São os novos atores que passam a, via os mais diversos modos de associação e união, impor novo ritmo na atuação dessas forças sociais, implicando na tomada de posição por partes dos indivíduos no processo democrático, exigindo as intercomunicações entre tais grupos e pessoas que se dão das mais diversas formas, dentre as quais, como já destacamos, as redes sociais, que se compõem, nesse sentido, enquanto esferas sociais esporádicas e também organizadas, a depender se compostas para motivos pontuais ou já existentes enquanto foros naturais de discussões.

Essas conversas entre os diferentes grupos e os próprios Estados-Nações, internamente, ou entre si, deve ocorrer, apesar da multiplicidade de atores. A dificuldade é se implementar, pois cada vez mais os processos decisórios se tornam complexos. 

Niklas Luhmann usa o termo “sociedade mundial”, que assevera não ser mais correto falar-se em “multiplicidade de sociedades”, sendo “evidente o fato de um contexto global de interação em escala mundial”, e para tanto cita como exemplos as áreas das relações econômicas, inovações de cunho político, avanços científicos e tecnológicos, planos nos quais há “um rápido crescimento de coerências em escala mundial”[20].

Conforme Celso Fernandes Campilongo, a “unidade do sistema global” não é ofertada em uma estrutura específica; não sendo o capitalismo, o direito internacional ou sequer a rede mundial de informática que lhe dão a unidade do sistema mundial. Essa unidade “está presente na forma de diferenciação funcional da comunicação”[21].

Assim, diferentes vertentes e meios de diálogo se abrem por conta do impacto da globalização, passando a exigir de todos os partícipes uma ativa manifestação, deixando e lado qualquer ranço de passividade.

Essa globalização comunicacional também é destacada por Tércio Sampaio Ferraz Junior, quando identifica os diferentes sentidos desse fenômeno: entremeando-se pelos diferentes sistemas (econômico, político, religioso, jurídico, cultural), pelos diversos meios de atuação (tecnológica, organizacional, comunicacional) e espaços (territorial)[22].

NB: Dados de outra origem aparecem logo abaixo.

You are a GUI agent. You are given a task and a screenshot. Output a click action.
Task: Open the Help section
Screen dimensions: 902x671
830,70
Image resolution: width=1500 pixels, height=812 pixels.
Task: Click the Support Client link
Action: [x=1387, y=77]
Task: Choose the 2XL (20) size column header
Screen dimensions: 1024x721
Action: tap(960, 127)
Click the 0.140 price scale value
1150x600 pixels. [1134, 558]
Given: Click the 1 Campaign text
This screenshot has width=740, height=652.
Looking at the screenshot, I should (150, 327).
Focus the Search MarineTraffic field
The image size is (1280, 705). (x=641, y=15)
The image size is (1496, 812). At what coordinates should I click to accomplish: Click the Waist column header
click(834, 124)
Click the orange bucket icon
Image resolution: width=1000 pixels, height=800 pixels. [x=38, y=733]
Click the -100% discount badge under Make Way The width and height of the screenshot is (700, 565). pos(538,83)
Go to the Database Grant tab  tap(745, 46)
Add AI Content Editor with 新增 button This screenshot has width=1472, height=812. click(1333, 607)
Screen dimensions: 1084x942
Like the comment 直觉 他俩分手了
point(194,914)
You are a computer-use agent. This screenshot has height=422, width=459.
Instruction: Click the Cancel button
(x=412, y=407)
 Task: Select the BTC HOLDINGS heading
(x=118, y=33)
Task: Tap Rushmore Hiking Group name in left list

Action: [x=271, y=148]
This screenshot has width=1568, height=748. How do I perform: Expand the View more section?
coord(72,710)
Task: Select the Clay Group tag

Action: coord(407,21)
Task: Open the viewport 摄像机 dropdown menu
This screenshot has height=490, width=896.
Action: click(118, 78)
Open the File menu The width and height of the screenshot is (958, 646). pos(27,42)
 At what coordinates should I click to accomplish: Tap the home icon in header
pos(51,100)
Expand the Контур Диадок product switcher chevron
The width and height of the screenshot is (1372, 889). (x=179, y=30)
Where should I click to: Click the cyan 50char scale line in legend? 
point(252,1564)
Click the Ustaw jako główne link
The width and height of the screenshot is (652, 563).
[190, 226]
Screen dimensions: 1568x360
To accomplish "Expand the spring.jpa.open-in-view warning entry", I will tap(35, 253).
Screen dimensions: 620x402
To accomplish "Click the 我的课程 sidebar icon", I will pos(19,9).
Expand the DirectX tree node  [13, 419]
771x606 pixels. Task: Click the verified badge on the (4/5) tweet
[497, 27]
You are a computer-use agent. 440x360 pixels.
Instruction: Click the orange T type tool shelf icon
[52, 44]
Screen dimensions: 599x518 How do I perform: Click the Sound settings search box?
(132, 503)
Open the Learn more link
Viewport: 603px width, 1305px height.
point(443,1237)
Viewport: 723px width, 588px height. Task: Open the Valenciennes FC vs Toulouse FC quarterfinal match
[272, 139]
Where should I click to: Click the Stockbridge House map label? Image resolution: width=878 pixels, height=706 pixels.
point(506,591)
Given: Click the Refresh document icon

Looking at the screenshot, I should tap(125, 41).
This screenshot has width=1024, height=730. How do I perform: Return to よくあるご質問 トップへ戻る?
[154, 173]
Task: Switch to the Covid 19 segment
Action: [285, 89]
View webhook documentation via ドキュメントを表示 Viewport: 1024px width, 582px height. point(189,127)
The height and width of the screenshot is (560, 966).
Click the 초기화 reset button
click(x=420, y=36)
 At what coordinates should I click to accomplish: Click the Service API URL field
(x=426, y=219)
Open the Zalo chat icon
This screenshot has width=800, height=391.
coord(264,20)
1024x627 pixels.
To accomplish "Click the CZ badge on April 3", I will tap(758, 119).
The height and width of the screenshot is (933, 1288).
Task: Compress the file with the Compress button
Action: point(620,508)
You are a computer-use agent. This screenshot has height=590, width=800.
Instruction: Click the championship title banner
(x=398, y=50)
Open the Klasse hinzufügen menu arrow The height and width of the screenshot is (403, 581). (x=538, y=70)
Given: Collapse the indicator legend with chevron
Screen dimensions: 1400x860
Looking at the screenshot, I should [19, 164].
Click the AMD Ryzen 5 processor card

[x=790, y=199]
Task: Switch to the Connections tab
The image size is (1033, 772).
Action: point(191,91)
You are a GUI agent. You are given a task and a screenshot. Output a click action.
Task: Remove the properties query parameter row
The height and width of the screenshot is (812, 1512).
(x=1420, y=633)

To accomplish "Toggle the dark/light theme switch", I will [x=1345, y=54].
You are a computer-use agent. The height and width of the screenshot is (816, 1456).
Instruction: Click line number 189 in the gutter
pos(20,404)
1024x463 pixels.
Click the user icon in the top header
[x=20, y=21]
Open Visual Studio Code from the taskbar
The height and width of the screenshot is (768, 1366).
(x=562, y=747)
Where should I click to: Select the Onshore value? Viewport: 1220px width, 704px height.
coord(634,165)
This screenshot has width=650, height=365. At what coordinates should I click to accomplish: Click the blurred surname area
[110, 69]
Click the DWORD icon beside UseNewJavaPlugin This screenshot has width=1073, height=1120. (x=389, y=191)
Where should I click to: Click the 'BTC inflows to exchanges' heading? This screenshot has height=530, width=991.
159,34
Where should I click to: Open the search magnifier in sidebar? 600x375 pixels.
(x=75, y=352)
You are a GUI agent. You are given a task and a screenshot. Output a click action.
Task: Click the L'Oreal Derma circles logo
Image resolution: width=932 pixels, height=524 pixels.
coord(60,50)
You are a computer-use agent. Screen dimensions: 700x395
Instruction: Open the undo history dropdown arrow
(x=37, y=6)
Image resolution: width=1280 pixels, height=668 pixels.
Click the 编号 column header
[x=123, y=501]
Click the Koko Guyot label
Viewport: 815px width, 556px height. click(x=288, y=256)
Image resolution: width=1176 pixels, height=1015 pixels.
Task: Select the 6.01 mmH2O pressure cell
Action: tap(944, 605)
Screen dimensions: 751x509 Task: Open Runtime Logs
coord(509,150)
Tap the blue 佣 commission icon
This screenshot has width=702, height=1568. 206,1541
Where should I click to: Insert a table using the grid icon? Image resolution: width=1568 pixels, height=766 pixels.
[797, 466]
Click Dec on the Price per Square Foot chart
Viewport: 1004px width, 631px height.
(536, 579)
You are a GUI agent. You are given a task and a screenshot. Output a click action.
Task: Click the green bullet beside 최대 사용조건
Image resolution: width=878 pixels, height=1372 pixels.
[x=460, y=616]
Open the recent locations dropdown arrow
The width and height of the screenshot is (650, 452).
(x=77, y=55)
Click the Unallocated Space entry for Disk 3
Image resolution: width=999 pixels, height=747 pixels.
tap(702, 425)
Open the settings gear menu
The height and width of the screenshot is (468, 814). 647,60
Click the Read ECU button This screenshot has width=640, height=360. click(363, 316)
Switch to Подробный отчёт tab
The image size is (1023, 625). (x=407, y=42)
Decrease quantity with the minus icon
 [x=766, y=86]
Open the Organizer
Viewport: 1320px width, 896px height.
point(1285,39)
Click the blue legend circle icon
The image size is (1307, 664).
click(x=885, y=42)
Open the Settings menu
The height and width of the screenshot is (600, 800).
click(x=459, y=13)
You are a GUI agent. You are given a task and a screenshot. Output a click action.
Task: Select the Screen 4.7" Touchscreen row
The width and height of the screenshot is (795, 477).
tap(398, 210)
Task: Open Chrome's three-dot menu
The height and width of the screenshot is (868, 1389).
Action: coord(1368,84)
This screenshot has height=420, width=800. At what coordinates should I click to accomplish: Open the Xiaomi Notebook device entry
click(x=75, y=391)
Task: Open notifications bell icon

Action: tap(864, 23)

Em suma, não obstante as diferentes concepções ou vertentes pelas quais se possa olhar e formatar a globalização, é claro que se trata de um processo e não de algo instantâneo e pontual, apesar de ser comum atrelá-lo a um conceito mercantilista, focado na ampliação dos mercados de consumo, em virtude da presença de diferentes e grandes empresas, de natureza transnacional, aportando em diferentes localidades mundiais[23].

Mas é um processo que exige mais do que entendimentos sob a ótica econômica, política industrial, financeira e monetária; exige reais esforços de integração e diálogo cultural, humano, social[24].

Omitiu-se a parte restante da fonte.